** Input for this task follows **

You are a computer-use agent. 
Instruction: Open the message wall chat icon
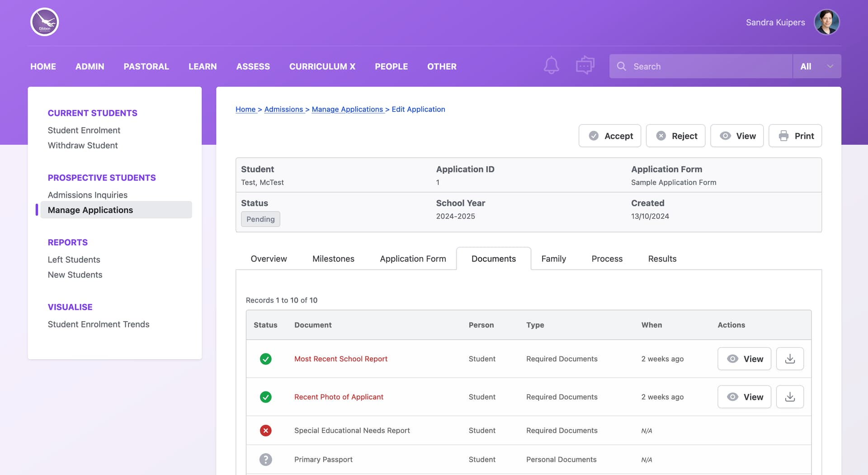click(585, 66)
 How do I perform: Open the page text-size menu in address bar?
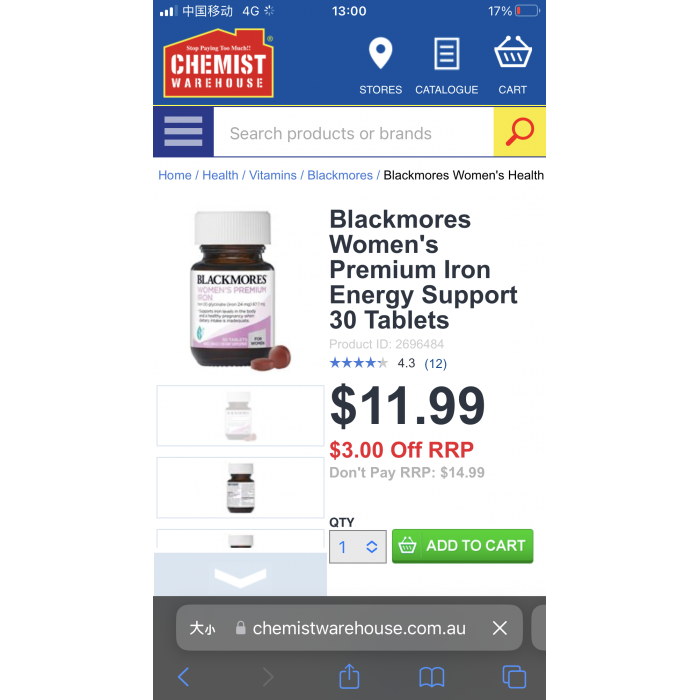click(202, 629)
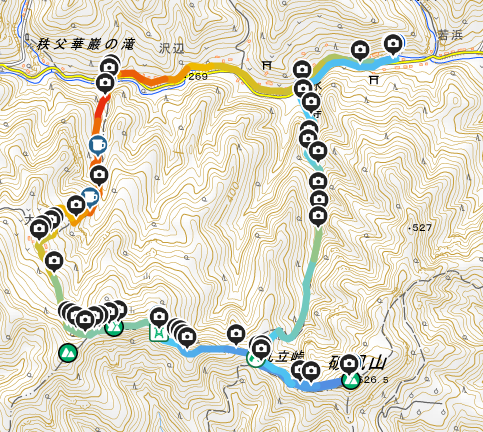Click the green summit marker beside 526.5 elevation

tap(351, 379)
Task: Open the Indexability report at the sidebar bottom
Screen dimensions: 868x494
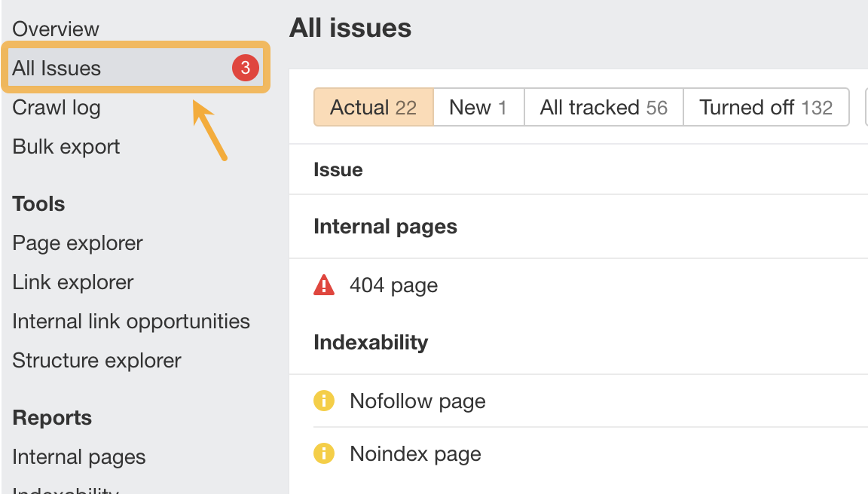Action: [65, 489]
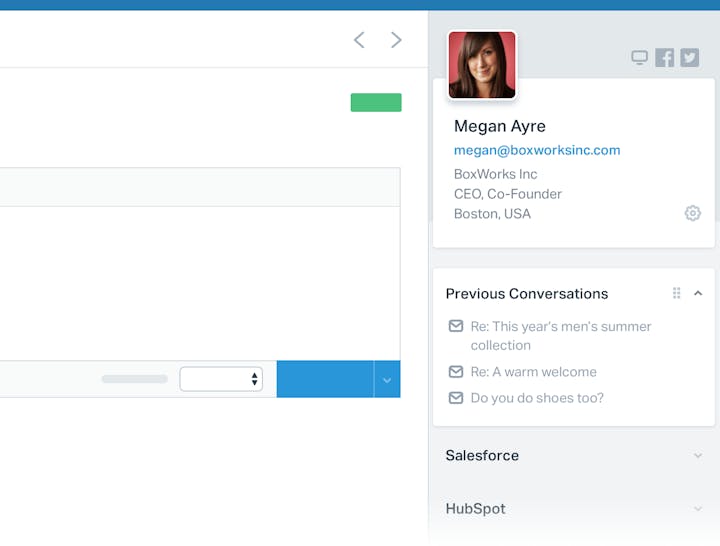Open the profile settings gear icon
The height and width of the screenshot is (546, 720).
pos(692,213)
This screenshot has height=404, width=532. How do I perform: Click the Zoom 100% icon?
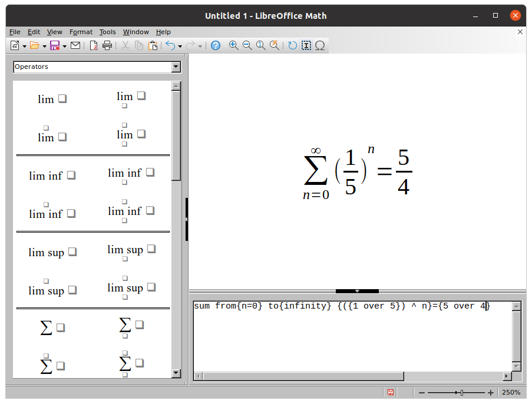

** End of Input for this task **

Directions = A word-for-word copy of the entries is needed, with no pictures in it.

Answer to this problem =
You are a computer-use agent. 
Instruction: Open the message wall chat icon
click(585, 66)
 How do I perform: Open the page text-size menu in address bar?
click(202, 629)
Click the green summit marker beside 526.5 elevation

tap(351, 379)
Task: Open the Indexability report at the sidebar bottom
Screen dimensions: 868x494
Action: [65, 489]
Open the profile settings gear icon
The height and width of the screenshot is (546, 720).
pos(692,213)
This screenshot has height=404, width=532. How do I perform: Click the Zoom 100% icon?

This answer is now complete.